_Task requirements_
1. Answer these from the Mouse Cage review:
(a) What series does Mouse Cage belong to?
(b) Which other book in the series does the reviewer say they haven't read?
(c) What event begins the furries' integration into society?
2. Transcribe the part of the Mouse Cage review starting at "Mouse Cage: A Review" and ending at "distressing comparison onwards.".

# START OF Provided text

Mouse Cage: A Review

You want another book review? Okay, you asked for it. Fine, you didn’t, but here’s one for Mouse Cage, of the Stories from San Iadras series, by Malcolm F. Cross. It’s also on Goodreads.

The Stories from San Iadras series is a 22 Short Films About Springfield-style collection that also includes SPSFC alum Dog Country, which sadly I haven’t read (but I fully intend to rectify that). Let’s call Mouse Cage the “Steamed Hams” part of the collection, for want of a better way to boot this distressing comparison onwards.

Never having read much furry-based fiction, or even actually knowing it existed, or even knowing anything much about furries except that they’re the most dedicated and usually the most heavily overdressed cosplayers at any convention I have ever attended (and I say that as a husky gentleman[1] in spandex) and that they definitely don’t crap in litter boxes at USian high schools … given all that, I wasn’t sure what to expect from a speculative fiction premise like this. Essentially, Cross has created a universe in which furries actually happened. In the not-too-distant future, human experimentation has resulted in the cloned production of large sibling-batches of hybridised animals capable of speech, drug habits, and wearing people clothes. They’re used for all sorts of things (the furries, not the clothes), none of them particularly nice, until the Emancipation that begins their integration into society. The main centre of which, for furries, is the subtitular city of San Iadras.

# END OF Provided text
# START OF Extracted material

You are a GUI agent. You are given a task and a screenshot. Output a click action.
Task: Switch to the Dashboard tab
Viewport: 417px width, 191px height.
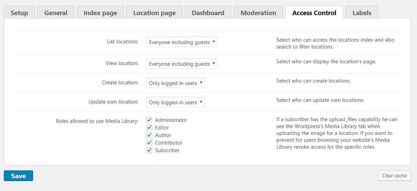pyautogui.click(x=208, y=13)
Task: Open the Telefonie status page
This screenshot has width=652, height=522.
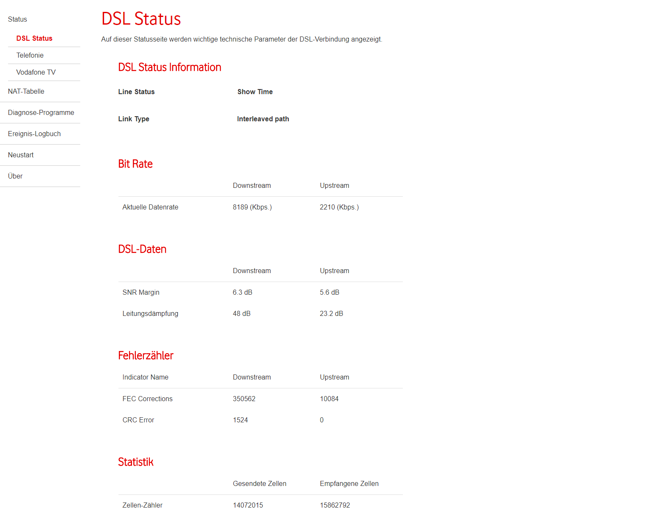Action: 30,55
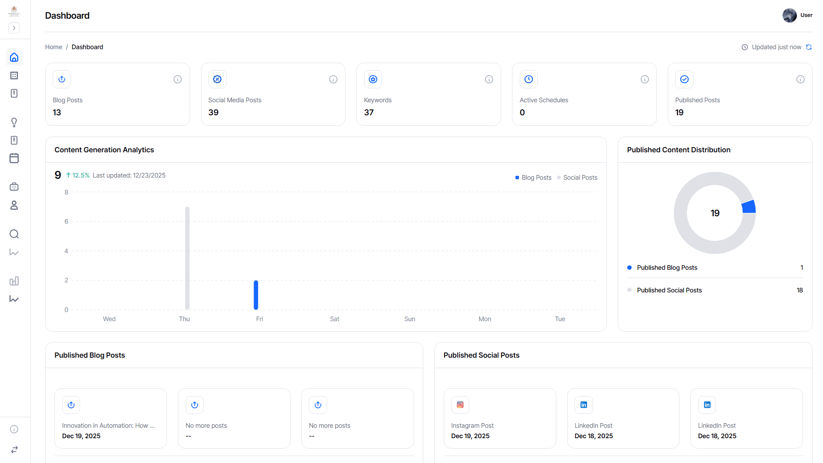The width and height of the screenshot is (823, 463).
Task: Toggle Blog Posts series in chart legend
Action: click(533, 178)
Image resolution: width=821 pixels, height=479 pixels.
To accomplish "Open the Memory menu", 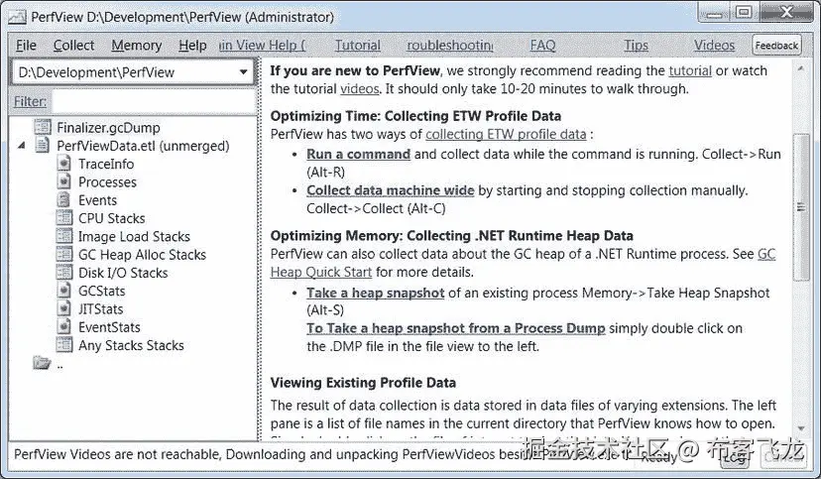I will coord(136,46).

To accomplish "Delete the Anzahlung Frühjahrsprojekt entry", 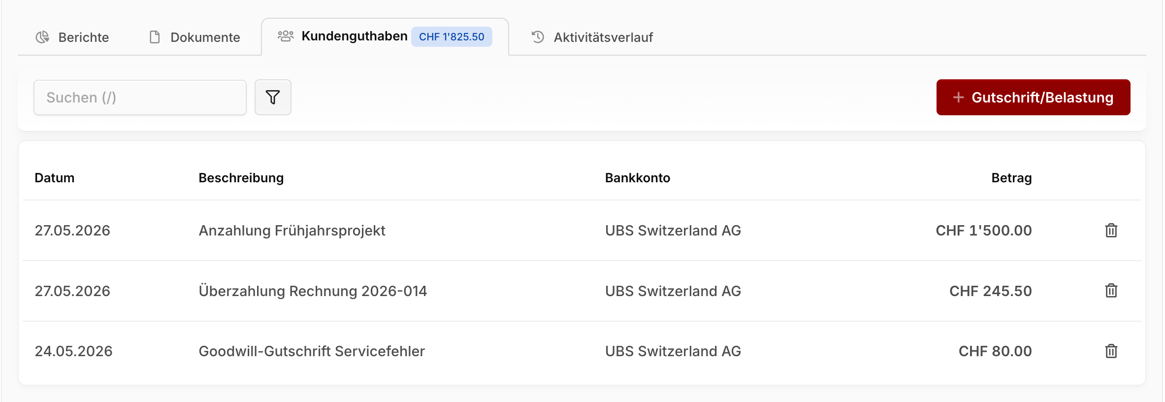I will point(1111,230).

# END OF Extracted material

_Answers to the exercise_
1.
(a) The Stories from San Iadras series
(b) Dog Country
(c) The Emancipation

2.
Mouse Cage: A Review

You want another book review? Okay, you asked for it. Fine, you didn’t, but here’s one for Mouse Cage, of the Stories from San Iadras series, by Malcolm F. Cross. It’s also on Goodreads.

The Stories from San Iadras series is a 22 Short Films About Springfield-style collection that also includes SPSFC alum Dog Country, which sadly I haven’t read (but I fully intend to rectify that). Let’s call Mouse Cage the “Steamed Hams” part of the collection, for want of a better way to boot this distressing comparison onwards.